MillerCoors Execs Think the Future of Craft Beer Is... MillerCoors, Basically

Credit: Daniel Acker/Bloomberg via Getty Images

Pete Marino and Paul Verdu don't care about the taste of your beer. Or, they don't think it's that important, anyway.

For the two MillerCoors executives it's all about branding. In a conversation with AdAge at the recent National Beer Wholesalers Association Marino (president of MillerCoors' craft and imports division,Tenth and Blake) and Verdu (Tenth and Blake VP of sales and marketing) offered their thoughts on independent brewers and the future they have in the beer game. These gentleman do not think it's a rosy one for the little guys.

Shortly after the conversation took place, a campaign of the Brewer's Association to fund the billions necessary to buy Anheuser Bush InBev — it was a joke, mostly, but it was also meant to shine a light on Big Beer's simplification of independent beer.
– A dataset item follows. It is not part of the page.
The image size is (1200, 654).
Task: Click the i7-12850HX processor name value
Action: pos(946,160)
They even made a fun video.

Marino later shot back at the Brewer's Association in a MillerCoors blog post, scoffing at the idea of "taking craft beer back." "If the number of inbound calls that we are getting is any indication," he said, "More and more independent craft brewers are open to the idea, or at the very least exploring their options to partner with a large brewer or financial partner." Oof.

In conversation with AdAge Marino stated plainly his feeling that any brewer can't succeed just by making a quality, good tasting beer. In his opinion, any brew operation must think about their branding and how their product can reach as many people as possible. "You've got to start thinking about building and driving a brand," he said.
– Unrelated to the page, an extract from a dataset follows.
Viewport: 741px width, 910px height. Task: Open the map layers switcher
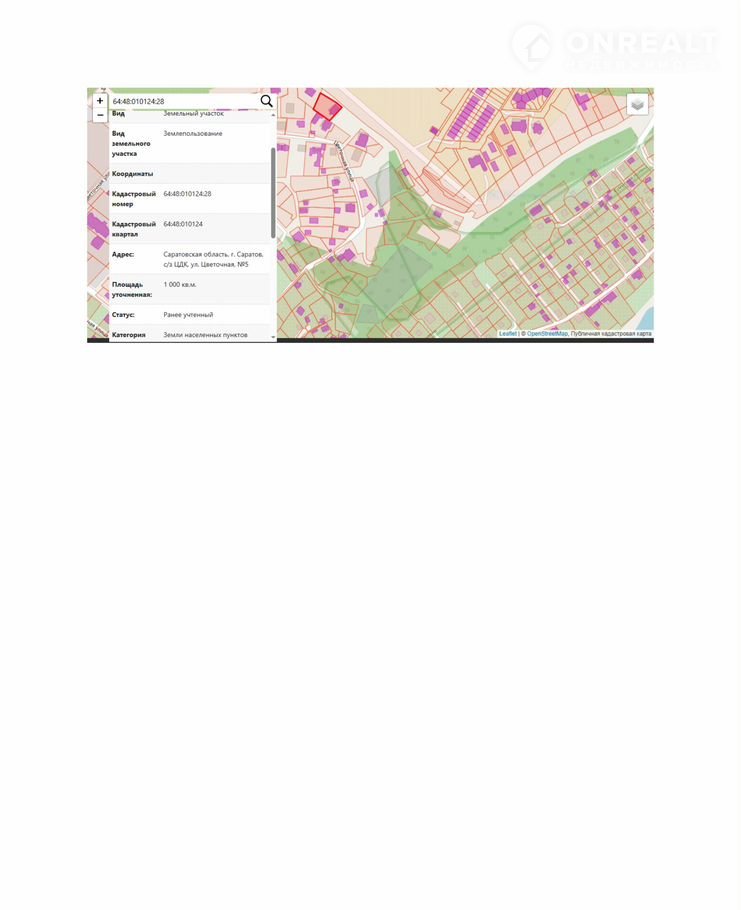point(637,104)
In Verdu's view there are just too many beers out there. He believes folks just can't handle going to their favorite beer cop spot and having all of these options. They need fewer choices and for the beers in front of them to have a backstory they can identify with. "We firmly believe it's the brands that are going to win out," he said.

So, to summarize? Branding is king. And branding, it should be noted, is just code for marketing, which is expensive and therefore off-limits to most craft brewers. Unless, of course, they get bought out by someone like MillerCoors.

How convenient.

Read the entire conversation over at AdAge.

This post has been updated to correct an error in the timeline of events: the conversation between AdAge and Marino/Verdu took place before the "Take Craft Back" campaign was launched.